§ TASK DESCRIPTION: Scan the data below and copy each line where "page" occurs.
==*==
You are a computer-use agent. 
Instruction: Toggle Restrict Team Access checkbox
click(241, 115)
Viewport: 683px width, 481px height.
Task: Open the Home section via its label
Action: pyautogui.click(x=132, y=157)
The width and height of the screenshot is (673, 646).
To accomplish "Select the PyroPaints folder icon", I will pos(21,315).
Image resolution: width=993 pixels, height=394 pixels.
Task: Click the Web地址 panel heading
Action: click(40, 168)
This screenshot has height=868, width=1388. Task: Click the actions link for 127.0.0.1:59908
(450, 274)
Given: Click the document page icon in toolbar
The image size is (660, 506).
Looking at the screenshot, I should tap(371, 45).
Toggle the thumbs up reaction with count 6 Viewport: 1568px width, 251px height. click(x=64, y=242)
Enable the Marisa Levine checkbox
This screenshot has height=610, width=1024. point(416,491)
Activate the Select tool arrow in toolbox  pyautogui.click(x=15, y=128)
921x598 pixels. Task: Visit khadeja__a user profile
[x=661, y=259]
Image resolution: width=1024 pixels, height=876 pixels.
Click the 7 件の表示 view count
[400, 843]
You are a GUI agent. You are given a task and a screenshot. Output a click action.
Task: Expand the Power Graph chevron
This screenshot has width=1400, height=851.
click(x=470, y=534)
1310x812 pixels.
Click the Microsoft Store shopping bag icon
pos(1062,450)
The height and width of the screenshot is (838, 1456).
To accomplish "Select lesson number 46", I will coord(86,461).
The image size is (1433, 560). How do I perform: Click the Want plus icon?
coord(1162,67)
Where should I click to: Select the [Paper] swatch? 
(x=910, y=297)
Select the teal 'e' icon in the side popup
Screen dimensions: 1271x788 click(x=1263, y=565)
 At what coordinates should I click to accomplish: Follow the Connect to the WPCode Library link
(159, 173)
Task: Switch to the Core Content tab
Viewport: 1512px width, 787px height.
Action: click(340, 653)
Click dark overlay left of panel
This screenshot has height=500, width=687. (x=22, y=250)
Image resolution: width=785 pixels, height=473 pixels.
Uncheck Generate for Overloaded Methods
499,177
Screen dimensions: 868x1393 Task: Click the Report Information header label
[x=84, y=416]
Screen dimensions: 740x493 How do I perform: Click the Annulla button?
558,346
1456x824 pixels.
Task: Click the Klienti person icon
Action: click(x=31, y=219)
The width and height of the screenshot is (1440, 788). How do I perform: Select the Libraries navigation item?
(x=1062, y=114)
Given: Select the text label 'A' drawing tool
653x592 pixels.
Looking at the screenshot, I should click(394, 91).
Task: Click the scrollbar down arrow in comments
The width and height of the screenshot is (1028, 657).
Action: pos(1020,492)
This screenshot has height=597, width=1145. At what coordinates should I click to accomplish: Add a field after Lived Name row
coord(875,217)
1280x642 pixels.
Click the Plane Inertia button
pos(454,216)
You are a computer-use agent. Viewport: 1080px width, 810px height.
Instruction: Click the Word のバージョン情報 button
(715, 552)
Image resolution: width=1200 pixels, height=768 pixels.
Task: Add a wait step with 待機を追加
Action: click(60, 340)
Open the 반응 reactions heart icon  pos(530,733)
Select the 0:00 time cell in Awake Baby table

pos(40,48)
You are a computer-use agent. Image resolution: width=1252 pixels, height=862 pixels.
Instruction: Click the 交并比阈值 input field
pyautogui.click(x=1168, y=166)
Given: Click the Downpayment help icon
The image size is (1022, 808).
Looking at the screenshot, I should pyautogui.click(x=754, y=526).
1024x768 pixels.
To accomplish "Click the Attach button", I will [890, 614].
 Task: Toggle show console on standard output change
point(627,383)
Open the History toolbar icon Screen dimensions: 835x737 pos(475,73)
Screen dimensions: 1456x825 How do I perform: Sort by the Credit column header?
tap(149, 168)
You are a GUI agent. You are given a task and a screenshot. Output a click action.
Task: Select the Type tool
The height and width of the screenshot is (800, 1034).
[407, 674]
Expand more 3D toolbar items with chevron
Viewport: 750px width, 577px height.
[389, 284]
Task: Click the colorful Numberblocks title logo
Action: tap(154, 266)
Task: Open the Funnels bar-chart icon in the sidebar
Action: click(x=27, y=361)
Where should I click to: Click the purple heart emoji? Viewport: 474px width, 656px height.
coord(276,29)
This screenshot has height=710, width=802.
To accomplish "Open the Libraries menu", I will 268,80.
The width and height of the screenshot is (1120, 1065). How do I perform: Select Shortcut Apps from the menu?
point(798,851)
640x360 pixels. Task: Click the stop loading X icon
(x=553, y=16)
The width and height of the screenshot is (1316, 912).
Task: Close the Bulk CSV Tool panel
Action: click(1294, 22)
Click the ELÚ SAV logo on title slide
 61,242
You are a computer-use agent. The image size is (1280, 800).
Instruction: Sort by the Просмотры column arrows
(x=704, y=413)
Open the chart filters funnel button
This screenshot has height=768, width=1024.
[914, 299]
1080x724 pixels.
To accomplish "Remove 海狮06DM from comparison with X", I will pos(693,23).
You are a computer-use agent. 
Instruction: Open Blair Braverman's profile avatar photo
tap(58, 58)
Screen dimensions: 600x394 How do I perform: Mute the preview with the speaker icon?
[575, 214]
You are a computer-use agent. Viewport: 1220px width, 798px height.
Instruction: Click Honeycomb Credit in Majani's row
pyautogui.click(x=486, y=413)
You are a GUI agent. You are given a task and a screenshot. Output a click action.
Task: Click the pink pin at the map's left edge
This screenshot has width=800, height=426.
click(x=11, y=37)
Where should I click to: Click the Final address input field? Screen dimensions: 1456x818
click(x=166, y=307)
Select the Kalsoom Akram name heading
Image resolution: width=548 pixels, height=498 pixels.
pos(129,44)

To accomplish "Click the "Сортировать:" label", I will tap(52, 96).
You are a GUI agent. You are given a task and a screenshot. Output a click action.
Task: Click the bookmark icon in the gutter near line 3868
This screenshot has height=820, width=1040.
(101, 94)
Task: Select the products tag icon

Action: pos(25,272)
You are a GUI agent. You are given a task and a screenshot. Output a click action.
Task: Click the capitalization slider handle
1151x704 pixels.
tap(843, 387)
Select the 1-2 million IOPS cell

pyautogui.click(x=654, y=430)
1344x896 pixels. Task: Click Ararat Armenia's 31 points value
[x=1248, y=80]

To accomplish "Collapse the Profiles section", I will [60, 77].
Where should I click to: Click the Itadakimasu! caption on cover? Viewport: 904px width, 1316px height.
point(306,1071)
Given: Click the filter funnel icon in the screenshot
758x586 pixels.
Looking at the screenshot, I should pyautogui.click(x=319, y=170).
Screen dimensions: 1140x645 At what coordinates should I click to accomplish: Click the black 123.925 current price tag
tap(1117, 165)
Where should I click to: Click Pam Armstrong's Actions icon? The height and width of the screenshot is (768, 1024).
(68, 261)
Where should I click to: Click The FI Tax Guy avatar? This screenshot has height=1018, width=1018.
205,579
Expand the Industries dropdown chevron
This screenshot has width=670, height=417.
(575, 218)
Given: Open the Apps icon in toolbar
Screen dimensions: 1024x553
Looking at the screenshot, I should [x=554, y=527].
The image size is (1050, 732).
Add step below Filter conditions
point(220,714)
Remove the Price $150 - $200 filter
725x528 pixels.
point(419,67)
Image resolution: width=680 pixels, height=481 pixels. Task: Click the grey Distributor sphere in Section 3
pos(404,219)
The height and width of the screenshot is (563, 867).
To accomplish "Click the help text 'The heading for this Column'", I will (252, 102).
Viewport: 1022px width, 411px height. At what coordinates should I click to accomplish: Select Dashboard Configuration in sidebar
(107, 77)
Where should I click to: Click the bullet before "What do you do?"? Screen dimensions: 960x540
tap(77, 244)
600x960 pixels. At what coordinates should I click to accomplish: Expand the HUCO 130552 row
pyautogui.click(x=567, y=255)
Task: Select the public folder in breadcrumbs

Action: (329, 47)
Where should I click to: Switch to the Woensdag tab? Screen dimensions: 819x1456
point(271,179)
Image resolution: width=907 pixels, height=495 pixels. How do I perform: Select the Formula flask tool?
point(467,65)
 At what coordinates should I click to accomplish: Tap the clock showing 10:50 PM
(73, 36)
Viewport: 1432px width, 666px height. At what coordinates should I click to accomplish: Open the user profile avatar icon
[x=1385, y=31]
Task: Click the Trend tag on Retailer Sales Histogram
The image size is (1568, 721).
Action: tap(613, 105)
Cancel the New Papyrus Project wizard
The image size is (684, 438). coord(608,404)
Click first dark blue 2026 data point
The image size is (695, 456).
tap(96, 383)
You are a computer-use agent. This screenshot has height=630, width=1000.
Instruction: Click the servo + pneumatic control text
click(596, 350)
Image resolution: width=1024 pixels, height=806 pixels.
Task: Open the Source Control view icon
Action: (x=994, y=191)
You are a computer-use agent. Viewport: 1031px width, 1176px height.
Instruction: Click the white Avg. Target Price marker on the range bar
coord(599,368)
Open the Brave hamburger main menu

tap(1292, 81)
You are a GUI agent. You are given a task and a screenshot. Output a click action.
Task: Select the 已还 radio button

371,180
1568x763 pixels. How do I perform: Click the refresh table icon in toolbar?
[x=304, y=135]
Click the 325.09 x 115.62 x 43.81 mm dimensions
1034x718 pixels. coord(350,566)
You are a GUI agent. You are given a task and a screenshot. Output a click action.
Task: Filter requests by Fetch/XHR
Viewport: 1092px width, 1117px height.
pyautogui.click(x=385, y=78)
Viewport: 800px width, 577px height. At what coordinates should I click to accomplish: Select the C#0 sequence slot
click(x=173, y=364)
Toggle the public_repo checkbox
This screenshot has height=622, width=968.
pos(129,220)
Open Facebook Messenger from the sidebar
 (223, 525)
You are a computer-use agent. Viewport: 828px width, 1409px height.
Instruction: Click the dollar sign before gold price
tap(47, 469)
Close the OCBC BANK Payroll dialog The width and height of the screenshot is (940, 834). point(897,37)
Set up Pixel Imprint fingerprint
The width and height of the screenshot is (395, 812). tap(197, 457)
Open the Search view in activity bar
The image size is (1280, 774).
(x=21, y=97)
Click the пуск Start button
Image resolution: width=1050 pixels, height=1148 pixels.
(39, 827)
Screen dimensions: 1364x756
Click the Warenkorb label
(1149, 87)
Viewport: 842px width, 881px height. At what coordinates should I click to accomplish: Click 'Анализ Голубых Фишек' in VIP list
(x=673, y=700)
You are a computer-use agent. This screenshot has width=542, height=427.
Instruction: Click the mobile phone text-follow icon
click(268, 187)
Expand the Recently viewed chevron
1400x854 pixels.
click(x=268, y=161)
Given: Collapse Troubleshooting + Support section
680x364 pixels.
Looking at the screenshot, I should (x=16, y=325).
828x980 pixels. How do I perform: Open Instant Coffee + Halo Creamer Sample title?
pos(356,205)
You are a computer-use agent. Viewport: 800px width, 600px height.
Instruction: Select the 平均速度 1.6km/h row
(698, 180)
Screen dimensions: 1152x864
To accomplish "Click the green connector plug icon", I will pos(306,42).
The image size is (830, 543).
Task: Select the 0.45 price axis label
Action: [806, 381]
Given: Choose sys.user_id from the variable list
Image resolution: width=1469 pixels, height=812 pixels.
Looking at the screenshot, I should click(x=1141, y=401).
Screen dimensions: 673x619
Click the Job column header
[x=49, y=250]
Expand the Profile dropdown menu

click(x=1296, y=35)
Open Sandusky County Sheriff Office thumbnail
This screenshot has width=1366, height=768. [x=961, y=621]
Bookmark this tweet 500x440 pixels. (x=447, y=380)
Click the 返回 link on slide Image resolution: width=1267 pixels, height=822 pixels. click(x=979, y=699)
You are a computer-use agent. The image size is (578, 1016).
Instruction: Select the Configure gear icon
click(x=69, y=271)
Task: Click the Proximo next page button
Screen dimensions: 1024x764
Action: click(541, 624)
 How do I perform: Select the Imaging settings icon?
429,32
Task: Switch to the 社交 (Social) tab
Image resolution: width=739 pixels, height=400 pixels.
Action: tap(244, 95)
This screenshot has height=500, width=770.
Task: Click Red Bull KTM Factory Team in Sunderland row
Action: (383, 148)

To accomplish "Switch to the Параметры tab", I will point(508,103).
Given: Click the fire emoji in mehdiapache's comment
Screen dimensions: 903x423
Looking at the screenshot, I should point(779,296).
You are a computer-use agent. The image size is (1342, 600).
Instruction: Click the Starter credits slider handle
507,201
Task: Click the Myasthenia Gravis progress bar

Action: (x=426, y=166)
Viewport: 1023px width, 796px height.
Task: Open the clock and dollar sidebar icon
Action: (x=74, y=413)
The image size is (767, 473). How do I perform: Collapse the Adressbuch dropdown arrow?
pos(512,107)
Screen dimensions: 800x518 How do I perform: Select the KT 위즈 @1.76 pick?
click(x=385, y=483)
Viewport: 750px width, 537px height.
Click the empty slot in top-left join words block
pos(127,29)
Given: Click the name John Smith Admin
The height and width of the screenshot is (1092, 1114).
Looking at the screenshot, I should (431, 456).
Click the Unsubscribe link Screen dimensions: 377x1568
==*==
§ SOLUTION TO THIS TASK:
Given: Click the document page icon in toolbar
Task: Click the Proximo next page button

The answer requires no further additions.